Listed Building – Grade II
- Official name: 61, Newland Street
- Designated: 4 August 1971
- Reference no.: 1122592

= Witham Town Hall =

Municipal building in Witham, Essex, England

Witham Town Hall is a municipal building in Newland Street, Witham, Essex, England. The building, which is the meeting place of Witham Town Council, is a Grade II listed building.

==History==
The building was originally built as a two-storey timber framed coaching inn which became known as "The George" and was built to accommodate stagecoach passengers travelling between London and Colchester in the 15th century. The design involved a first floor which jettied out across the pavement: the building continued to operate as a public house until the 1790s.

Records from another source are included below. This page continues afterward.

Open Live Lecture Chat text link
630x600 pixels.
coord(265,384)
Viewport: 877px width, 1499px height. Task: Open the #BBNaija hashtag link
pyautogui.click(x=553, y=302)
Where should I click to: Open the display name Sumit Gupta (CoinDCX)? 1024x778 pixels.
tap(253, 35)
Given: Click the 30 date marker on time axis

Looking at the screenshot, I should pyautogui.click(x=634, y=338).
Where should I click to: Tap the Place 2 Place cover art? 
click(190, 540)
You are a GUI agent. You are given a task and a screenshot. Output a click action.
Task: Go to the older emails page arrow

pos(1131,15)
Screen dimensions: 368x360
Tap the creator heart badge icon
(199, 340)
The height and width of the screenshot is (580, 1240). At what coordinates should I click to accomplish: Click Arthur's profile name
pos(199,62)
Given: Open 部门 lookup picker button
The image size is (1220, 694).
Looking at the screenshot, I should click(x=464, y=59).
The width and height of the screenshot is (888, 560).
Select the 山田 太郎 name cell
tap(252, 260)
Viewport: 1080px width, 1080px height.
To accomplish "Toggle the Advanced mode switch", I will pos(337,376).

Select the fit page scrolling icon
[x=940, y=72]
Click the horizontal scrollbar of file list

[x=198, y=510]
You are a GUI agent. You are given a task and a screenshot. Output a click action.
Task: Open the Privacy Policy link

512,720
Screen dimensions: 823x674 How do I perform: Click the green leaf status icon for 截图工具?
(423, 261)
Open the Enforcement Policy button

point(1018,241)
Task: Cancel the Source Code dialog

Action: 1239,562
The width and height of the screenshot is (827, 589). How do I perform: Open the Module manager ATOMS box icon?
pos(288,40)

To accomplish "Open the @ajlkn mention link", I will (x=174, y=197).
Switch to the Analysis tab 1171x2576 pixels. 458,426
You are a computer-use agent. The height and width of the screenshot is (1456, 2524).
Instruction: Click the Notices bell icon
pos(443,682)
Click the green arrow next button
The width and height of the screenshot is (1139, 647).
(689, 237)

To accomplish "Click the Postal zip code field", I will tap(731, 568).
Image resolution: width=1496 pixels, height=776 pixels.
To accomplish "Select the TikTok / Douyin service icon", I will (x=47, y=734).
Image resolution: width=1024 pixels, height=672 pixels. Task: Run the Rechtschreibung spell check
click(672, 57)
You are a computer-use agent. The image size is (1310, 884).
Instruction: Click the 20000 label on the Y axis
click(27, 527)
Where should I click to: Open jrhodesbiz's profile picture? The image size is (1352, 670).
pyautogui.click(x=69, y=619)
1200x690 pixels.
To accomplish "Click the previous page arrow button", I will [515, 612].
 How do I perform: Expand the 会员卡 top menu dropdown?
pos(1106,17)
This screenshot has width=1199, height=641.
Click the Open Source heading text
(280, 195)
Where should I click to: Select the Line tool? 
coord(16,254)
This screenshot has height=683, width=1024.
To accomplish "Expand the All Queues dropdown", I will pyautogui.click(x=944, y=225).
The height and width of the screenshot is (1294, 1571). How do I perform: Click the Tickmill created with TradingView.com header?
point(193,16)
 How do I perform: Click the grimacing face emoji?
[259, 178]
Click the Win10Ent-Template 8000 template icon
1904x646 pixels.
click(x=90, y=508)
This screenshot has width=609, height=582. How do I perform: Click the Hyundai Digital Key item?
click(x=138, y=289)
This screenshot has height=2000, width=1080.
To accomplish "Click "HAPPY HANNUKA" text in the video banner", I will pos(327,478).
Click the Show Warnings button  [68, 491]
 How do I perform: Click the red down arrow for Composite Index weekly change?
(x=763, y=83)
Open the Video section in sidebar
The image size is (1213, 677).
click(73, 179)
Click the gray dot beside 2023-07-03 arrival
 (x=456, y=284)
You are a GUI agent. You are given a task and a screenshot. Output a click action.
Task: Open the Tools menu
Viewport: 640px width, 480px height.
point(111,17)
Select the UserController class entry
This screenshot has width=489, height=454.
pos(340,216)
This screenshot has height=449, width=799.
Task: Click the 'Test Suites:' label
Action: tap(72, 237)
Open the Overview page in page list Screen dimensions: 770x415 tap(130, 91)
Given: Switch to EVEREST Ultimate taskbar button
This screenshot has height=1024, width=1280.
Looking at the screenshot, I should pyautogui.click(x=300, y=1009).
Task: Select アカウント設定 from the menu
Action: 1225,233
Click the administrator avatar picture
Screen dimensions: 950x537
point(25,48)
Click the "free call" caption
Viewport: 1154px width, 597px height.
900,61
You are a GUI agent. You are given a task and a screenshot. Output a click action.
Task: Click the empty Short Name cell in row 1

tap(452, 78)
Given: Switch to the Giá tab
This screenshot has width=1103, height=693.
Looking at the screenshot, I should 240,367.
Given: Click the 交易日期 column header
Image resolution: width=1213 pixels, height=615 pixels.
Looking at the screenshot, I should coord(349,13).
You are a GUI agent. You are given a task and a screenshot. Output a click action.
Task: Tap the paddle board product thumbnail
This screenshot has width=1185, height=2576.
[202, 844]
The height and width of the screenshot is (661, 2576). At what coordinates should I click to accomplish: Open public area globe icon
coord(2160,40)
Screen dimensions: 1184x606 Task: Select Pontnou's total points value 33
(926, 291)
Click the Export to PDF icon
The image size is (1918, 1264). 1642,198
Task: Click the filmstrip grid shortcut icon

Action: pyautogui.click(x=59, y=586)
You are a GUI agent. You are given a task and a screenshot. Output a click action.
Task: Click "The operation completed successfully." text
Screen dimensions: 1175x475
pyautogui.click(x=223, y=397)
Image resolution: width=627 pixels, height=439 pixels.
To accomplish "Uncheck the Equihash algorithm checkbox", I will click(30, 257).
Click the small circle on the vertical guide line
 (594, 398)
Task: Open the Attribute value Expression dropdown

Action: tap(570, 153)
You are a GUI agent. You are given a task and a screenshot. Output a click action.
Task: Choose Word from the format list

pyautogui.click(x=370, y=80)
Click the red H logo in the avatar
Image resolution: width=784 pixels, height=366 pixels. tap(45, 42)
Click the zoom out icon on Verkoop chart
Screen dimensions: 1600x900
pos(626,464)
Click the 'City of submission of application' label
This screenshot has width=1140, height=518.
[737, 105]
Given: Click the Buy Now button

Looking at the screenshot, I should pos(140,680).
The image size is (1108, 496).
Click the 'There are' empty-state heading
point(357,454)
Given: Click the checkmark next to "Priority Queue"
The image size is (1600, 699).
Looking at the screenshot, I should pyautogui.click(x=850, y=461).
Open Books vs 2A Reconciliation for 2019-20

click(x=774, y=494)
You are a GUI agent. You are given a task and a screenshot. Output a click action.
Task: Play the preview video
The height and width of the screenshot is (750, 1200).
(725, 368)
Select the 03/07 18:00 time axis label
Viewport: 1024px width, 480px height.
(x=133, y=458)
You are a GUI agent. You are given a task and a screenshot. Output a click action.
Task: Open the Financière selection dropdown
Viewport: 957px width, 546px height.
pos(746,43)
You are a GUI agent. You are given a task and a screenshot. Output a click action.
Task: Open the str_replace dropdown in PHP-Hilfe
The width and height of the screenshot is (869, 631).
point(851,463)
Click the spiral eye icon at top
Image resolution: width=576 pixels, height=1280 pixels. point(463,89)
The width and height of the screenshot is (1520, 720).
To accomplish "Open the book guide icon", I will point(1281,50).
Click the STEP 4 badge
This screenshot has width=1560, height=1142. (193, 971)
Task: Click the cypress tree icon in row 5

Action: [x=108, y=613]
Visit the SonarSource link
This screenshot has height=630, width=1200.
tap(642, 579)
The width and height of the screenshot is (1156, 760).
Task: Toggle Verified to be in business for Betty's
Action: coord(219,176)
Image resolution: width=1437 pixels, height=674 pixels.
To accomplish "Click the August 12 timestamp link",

The structure was remodelled in the neoclassical style in around 1800: the existing frame was completely encased in red brick with a new façade at that time. The new design involved a symmetrical main frontage with three bays facing onto Newland Street; the central bay, which slightly projected forward, featured a portico with Tuscan order columns and pilasters supporting a cornice and an entablature. The outer bays on the ground floor were fenestrated with sash windows with architraves while the first floor was fenestrated with sash windows with glazing bars. There were three false windows on the second floor, installed to disguise the fact that the original timber roof sloped away behind and, at roof level, there was a stone band and a parapet. In the 19th century the building functioned as a private property known as "Witham House".

Following significant population growth, largely associated with the status of Witham as a market town, the area became an urban district in 1895 but the new council chose to establish its offices in Collingwood Road rather than in any of the buildings in the main thoroughfare, Newland Street. The building was converted for use as a branch of Barclays Bank in 1910, when a projecting clock, donated by Percy Lawrence, was installed above the central first-floor window. It continued to operate as a bank until Barclays moved to an adjacent building to the northeast in 1939.

The building then became a tobacconists' wholesaler, L. J. Rippon & Sons, and remained in that use until the 1960s. Following a brief period as a showroom for Magnet & Southern, it became a branch of Town and Country Building Society in the 1970s. After Town and Country Building Society was acquired by The Woolwich in 1992, the building became vacant and it was bought by Witham Town Council in 1994.

A council chamber was established on the first floor and a visitor information centre was opened on the ground floor at the front of the building. A plaque that had been presented to the town during Warship Week was one of the various heritage items that were subsequently installed in the new town hall. (Note: During Second World war, the council took part in Warship Week and adopted the frigate HMS Chelmer for the town in March 1942.) Furniture and rare documents were also added to the collection. Following completion of an extensive programme of refurbishment works, the Home Secretary and local member of parliament, Priti Patel, visited the town hall in September 2021.